▼

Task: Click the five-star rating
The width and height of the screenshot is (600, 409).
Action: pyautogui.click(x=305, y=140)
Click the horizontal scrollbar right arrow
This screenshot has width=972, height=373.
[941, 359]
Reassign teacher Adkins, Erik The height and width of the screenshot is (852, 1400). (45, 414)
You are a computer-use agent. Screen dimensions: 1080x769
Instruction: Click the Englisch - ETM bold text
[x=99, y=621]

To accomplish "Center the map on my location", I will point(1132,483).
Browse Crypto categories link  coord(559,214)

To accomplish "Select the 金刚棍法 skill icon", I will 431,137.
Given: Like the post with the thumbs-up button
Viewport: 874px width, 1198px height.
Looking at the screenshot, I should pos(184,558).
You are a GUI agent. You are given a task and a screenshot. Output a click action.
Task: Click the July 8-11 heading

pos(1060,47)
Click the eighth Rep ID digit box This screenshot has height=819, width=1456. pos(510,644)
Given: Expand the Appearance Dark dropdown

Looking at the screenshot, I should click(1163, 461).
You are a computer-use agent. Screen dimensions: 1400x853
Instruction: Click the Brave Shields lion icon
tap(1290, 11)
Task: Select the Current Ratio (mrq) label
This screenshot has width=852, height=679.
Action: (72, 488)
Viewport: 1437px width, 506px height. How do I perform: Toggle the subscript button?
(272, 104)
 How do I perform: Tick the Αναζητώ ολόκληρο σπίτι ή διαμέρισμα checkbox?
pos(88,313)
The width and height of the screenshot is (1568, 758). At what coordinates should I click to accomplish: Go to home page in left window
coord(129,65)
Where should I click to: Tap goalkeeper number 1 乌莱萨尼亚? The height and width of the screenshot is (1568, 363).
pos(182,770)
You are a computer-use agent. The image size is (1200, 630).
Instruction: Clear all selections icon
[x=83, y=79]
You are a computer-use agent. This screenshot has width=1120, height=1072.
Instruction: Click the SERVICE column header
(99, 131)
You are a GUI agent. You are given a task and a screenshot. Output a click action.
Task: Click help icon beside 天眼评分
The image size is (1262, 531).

▲

*EXERCISE GOAL*. Your task is to return the full listing exactly as it was given.

*EXPECTED ANSWER*.
Task: Click the five-star rating
The width and height of the screenshot is (600, 409).
Action: pyautogui.click(x=305, y=140)
Click the horizontal scrollbar right arrow
This screenshot has width=972, height=373.
[941, 359]
Reassign teacher Adkins, Erik The height and width of the screenshot is (852, 1400). (45, 414)
You are a computer-use agent. Screen dimensions: 1080x769
Instruction: Click the Englisch - ETM bold text
[x=99, y=621]

To accomplish "Center the map on my location", I will point(1132,483).
Browse Crypto categories link  coord(559,214)

To accomplish "Select the 金刚棍法 skill icon", I will 431,137.
Given: Like the post with the thumbs-up button
Viewport: 874px width, 1198px height.
Looking at the screenshot, I should pos(184,558).
You are a GUI agent. You are given a task and a screenshot. Output a click action.
Task: Click the July 8-11 heading

pos(1060,47)
Click the eighth Rep ID digit box This screenshot has height=819, width=1456. pos(510,644)
Given: Expand the Appearance Dark dropdown

Looking at the screenshot, I should click(1163, 461).
You are a computer-use agent. Screen dimensions: 1400x853
Instruction: Click the Brave Shields lion icon
tap(1290, 11)
Task: Select the Current Ratio (mrq) label
This screenshot has width=852, height=679.
Action: (72, 488)
Viewport: 1437px width, 506px height. How do I perform: Toggle the subscript button?
(272, 104)
 How do I perform: Tick the Αναζητώ ολόκληρο σπίτι ή διαμέρισμα checkbox?
pos(88,313)
The width and height of the screenshot is (1568, 758). At what coordinates should I click to accomplish: Go to home page in left window
coord(129,65)
Where should I click to: Tap goalkeeper number 1 乌莱萨尼亚? The height and width of the screenshot is (1568, 363).
pos(182,770)
You are a computer-use agent. The image size is (1200, 630).
Instruction: Clear all selections icon
[x=83, y=79]
You are a computer-use agent. This screenshot has width=1120, height=1072.
Instruction: Click the SERVICE column header
(99, 131)
You are a GUI agent. You are given a task and a screenshot. Output a click action.
Task: Click help icon beside 天眼评分
The image size is (1262, 531).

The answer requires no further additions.